Promotional activities outside he core area of a trade mark’s registration should be regarded as a form of genuine use.
Infringement
Clutter is also the product of the extension of what amounts to infringement, but far from reversing this trend the Study suggests rewriting the Regulation and the Directive to accommodate the Court’s lawmaking in cases like Case C-292/00 Davidoff v Gofkid.

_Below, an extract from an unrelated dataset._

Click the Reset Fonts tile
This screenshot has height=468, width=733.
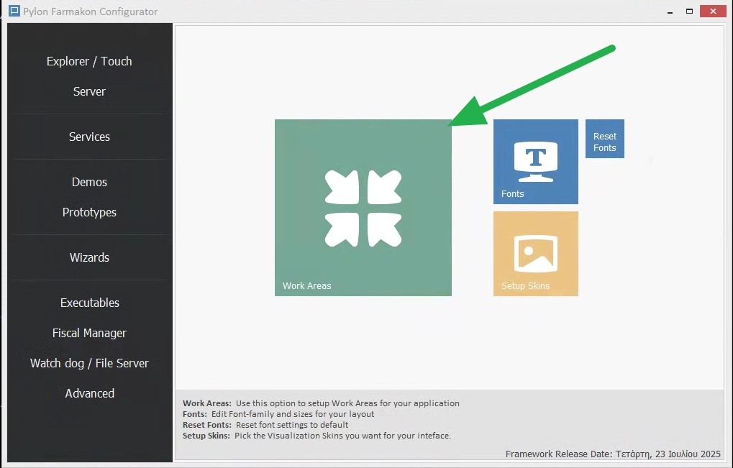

Genuine useGenuine use requirements are the second big area of controversy (along with classification issues – probably the bigger of the two) and also before the Court in ONEL/OMEL . The Study recommends that there should be no requirement that a CTM be used in more than one Member State: but by what logic can it be called a Community trade mark if it is in fact nothing of the sort? The Study recognises that there will be difficulty in enforcing a CTM against a later national trade mark in a distant part of the internal market from where the CTM is in use – a co-existence rule to deal (under carefully defined conditions) with conflicts between CTMs and later national trade marks is suggested.
Priority claims
The present system of "confining the examination [of priority claims] to requiring the necessary documentation for inclusion in the files and the congruence between what is documented and what is claimed" is not up for change, because it keeps costs down.
Extended protection
Trade marks that meet the criteria for extended protection, against dilution, based on their reputation – which are now coming to be referred to as “reputation trade marks” - should be regarded as well-known trade marks and accorded the protection of Article 6bis of the Paris Convention. That might be helpful, because no-one has ever had the faintest idea what constituted a well-known mark before. If you are lucky to have a well-known mark, it will enjoy protection against likelihood of confusion as well as against unfair use of, and detriment inflicted on, their reputation or distinctive character, irrespective of whether they are registered or not in the territory where protection is sought.
The meaning of “unfair advantage” is also something that could usefully be clarified, leading to more certainty about the extended protection for reputation marks.
Transit
For the purposes of infringement, use of a trade mark should include use anywhere in the territory of a Member State or (for a CTM) the EU – including custom-free zones, which means a change from the current position. If goods are counterfeit within the meaning of the TRIPS agreement and would be infringing in the country of transit (or the EU) it should be possible to take action against them. This is another controversial matter currently before the Court in Cases C-446 and C-495, Nokia and Philips.

Sanctions
The Regulation might benefit from saying something about sanctions for infringement, but perhaps (the Study concludes) that’s a matter for the Enforcement Directive (2004/48) which is currently under review. However, it does say that it thinks that Community Trade mark Courts should be able to grant Community-wide injunctions in all cases where they are requested – on which, see the DHL case.

Empire-building
The report also recommends that a role for OHIM in the counterfeiting field be considered. This seems to be part of an inexorable and undesirable process by which intellectual property offices arrogate to themselves roles well outside their natural jobs of maintaining registers of who owns what (and, perhaps, making sure that no-one claims what someone else owns, or has rights over something that they shouldn’t have).

Consistent decision-making
The study found substantial room for improvement in consistency of decision-making between OHIM and the national level, evidenced by the proportion of users who expressed dissatisfaction.